### [Activity]
Line by line, check the data for the string "computer" and state how many lines have it, nothing more.

Collected data entries:
BEGIN

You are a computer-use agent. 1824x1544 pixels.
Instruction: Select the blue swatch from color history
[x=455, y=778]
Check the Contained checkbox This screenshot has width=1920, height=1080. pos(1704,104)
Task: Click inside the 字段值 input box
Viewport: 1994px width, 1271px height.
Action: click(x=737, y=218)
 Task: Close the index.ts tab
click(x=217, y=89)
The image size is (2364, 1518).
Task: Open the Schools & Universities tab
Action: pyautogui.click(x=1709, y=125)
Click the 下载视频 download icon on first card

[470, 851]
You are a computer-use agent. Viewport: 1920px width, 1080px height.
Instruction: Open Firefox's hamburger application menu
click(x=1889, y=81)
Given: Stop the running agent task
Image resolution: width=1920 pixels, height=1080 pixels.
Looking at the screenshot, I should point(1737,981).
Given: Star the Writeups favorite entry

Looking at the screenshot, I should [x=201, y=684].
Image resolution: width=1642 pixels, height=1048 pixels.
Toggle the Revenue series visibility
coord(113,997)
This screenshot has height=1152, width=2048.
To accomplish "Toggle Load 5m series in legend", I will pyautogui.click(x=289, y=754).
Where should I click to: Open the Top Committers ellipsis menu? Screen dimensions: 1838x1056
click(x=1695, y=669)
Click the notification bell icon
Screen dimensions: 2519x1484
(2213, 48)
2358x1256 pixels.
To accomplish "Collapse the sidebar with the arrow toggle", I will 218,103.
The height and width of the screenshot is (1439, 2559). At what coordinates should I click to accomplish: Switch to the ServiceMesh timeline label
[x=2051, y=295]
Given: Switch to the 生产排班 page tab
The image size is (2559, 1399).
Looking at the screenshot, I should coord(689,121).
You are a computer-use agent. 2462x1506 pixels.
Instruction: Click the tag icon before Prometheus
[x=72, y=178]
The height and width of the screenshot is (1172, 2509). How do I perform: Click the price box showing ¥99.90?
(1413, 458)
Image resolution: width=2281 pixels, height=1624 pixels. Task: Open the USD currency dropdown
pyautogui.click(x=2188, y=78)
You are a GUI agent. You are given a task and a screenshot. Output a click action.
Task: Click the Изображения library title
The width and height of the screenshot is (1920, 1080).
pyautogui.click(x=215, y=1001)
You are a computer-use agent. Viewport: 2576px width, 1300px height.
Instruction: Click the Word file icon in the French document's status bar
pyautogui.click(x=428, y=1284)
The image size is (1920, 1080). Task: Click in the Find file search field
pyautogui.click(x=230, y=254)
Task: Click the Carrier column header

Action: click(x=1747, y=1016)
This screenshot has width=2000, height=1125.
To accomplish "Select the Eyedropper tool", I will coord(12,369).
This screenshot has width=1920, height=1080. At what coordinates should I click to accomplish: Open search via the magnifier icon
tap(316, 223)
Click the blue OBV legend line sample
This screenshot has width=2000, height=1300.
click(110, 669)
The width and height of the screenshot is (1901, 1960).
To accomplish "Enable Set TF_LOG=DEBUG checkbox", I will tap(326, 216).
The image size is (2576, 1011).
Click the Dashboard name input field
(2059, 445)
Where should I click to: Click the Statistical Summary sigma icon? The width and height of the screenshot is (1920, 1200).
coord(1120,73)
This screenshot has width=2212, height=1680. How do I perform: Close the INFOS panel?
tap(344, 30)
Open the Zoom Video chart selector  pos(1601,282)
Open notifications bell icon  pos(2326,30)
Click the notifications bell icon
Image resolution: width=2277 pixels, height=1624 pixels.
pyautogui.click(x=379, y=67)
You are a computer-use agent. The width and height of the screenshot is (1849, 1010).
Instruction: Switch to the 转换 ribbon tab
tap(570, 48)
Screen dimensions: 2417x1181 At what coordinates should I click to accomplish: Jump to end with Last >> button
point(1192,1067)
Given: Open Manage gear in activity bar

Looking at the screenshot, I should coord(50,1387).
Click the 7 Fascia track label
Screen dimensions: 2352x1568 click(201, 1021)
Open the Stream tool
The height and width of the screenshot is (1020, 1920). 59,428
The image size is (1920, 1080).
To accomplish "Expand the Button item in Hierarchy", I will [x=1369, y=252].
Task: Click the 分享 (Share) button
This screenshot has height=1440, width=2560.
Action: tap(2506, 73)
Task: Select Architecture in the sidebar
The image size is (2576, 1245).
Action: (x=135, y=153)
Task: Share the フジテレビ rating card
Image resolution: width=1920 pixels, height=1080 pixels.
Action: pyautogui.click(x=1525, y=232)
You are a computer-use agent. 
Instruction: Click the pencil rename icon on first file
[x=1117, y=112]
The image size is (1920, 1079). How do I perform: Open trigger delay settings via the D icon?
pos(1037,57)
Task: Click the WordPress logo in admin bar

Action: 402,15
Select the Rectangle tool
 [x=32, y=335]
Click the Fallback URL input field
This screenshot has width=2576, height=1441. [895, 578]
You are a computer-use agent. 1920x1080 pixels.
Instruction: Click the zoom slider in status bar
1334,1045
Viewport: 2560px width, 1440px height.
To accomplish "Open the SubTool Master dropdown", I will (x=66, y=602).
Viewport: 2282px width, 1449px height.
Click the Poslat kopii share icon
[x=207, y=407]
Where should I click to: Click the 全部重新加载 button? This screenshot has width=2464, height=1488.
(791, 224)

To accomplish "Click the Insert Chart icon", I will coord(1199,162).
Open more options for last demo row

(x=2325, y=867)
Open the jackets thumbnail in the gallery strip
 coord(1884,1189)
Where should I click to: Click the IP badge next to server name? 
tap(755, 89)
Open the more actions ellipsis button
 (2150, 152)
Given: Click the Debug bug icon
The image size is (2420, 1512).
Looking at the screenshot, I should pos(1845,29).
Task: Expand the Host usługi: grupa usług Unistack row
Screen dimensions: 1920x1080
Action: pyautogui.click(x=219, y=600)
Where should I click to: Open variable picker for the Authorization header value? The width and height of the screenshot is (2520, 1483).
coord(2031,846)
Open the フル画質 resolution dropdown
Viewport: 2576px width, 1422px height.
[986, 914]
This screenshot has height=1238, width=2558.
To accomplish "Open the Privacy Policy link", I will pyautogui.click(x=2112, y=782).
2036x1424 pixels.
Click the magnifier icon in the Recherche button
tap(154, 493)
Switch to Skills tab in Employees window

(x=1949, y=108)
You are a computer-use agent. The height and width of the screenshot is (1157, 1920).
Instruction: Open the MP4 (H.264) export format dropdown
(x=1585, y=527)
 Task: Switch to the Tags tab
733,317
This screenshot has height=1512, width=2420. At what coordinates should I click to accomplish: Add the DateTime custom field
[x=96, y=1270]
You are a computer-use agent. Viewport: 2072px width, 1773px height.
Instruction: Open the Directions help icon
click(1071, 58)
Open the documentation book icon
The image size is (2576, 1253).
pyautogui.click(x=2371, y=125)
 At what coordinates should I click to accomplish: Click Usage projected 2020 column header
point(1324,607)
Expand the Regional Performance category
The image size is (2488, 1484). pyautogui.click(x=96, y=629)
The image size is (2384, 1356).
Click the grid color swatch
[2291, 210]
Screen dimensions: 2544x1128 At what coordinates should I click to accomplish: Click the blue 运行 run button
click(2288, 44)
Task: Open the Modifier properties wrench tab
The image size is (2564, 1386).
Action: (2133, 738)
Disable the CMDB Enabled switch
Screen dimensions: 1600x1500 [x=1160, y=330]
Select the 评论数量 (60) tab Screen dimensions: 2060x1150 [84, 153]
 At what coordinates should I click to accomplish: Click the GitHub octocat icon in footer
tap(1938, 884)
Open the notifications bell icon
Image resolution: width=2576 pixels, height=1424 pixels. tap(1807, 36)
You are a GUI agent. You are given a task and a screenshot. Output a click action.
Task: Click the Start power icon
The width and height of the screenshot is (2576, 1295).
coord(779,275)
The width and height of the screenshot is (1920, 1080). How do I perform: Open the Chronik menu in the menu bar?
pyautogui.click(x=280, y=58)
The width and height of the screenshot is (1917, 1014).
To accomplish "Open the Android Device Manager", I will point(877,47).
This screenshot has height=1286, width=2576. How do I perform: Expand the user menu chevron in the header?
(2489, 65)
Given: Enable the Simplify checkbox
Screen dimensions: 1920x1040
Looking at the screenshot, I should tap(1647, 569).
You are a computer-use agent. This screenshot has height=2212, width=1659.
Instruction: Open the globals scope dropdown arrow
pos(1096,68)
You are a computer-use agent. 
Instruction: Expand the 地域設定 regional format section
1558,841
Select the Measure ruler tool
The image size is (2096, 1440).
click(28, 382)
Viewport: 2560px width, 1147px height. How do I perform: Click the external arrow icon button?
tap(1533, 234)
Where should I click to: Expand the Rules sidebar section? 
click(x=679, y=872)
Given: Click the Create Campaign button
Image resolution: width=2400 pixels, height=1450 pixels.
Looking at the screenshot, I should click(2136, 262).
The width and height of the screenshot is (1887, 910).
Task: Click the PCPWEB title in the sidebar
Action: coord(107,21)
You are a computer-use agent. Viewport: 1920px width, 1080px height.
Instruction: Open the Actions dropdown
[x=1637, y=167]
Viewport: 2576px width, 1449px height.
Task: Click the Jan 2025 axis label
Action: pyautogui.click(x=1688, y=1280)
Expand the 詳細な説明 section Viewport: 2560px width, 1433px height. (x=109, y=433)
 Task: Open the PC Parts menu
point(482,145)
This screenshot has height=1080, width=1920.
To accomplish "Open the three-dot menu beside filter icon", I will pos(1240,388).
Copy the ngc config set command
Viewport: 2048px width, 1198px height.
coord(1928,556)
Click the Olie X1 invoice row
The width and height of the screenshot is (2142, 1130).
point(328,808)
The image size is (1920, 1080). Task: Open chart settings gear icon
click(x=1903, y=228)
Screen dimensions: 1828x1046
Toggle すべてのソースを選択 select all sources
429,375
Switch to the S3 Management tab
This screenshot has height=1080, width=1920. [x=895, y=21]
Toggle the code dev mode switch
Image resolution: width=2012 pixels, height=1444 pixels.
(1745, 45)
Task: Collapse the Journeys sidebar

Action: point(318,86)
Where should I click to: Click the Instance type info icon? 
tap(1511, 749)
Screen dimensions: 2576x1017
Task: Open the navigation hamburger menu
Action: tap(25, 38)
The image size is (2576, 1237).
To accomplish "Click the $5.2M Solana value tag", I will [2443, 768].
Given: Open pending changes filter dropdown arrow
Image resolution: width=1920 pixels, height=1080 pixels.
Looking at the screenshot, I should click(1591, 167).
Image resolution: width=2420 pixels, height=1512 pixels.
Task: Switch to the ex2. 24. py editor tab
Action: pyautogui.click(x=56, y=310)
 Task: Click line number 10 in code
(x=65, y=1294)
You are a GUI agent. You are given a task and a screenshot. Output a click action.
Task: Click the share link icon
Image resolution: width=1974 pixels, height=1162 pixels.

END

### [Exercise output]
12